## Passage provided
START
Time goes by and we both decide to stop traveling. I am an admin and I do project billing. I have to respond to men, women, anyone. It's a job. I am asked to do and revise these bills, now all of a sudden these men are "my men" because I have to respond to them and "do what they ask." This is most of what are arguments are. Which is now almost daily. My husband has a job as well and has to do things for other people as well. Again, it's a job, I know, but he doesn't see it that way.

Most recently it was about me buying a coworker food a year and a half ago that he apparently just saw and now "I'm a hoe." And all these other very hurtful disrespectful comments. And he says I've cheated and he's going to treat me the way I treat him. I'm guessing he's going to cheat because he thinks I have? 

Other arguments are that he says I don't care about him because I don't initiate sex. Excuses or not, this man works from 5 am to 4-5 pm, sometimes later. Then comes home and works another 3-4 hours almost 7 days a week. I am always tired, probably because I barely see the light of day. Oh he doesn't trust me to go to the store and if I do I'm going because I'm trying to find someone else. Maybe I don't initiate because of the way he treats me or maybe I just don't want to. He also asks me and gets mad that I don't because I don't give him blow jobs. I hate it and they don't call it a job for nothing! But it seems VERY important to him. Another argument is, he wanted me to bring him food at work but I said no because I was working and then he says work is my priority and I do "everything for my men", even though I've asked him to bring me coffee and he didn't. Because he was working.

It's exhausting. I'm embarrassed to even write this because of how ridiculous it is. Don't get me wrong. There are good times where he's super sweet and caring but lately its just argument after argument. The good times last a few days.

I can't take it anymore. He's treated me like this since we've been married which is a year and a half. I am so tired of being accused and disrespected. We have no kids. I am no perfect person myself but I have never cheated and I don't know what to do. I've always been the type of person who doesn't leave no matter how bad it is. I don't know how. I always think if I leave its really over or I don't want to give up easily. Anyone have any advice? Am I doing something wrong? I personally don't think I am but am I missing something?


----------



## Jimi007 (6 mo ago)

Your husband is a control freak. Yes , it's time for a wake up call. Even though no infidelity has occurred on your part the seed of jealousy has been planted. And it will only grow. 

I don't think MC will be of much help.

Leave now , and get on with your life. A husband calling his wife a ***** is way over the top.

Live with it or Get rid of it

Best of luck , Jimi


----------



## Beach123 (Dec 6, 2017)
END
## What you will do
A: In the forum thread, what job does the writer say they have?
B: Print the section of the forum thread that begins at the words "It's exhausting. I'm" and stops after "a few days.".

## Stored data
START
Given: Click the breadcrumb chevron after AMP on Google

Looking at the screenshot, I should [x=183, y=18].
END
START
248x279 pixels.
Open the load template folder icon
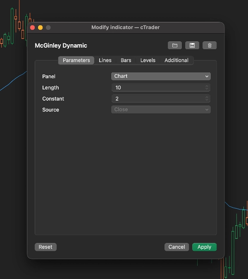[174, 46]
END
## Final results
A: The writer is an admin who does project billing.

B:
It's exhausting. I'm embarrassed to even write this because of how ridiculous it is. Don't get me wrong. There are good times where he's super sweet and caring but lately its just argument after argument. The good times last a few days.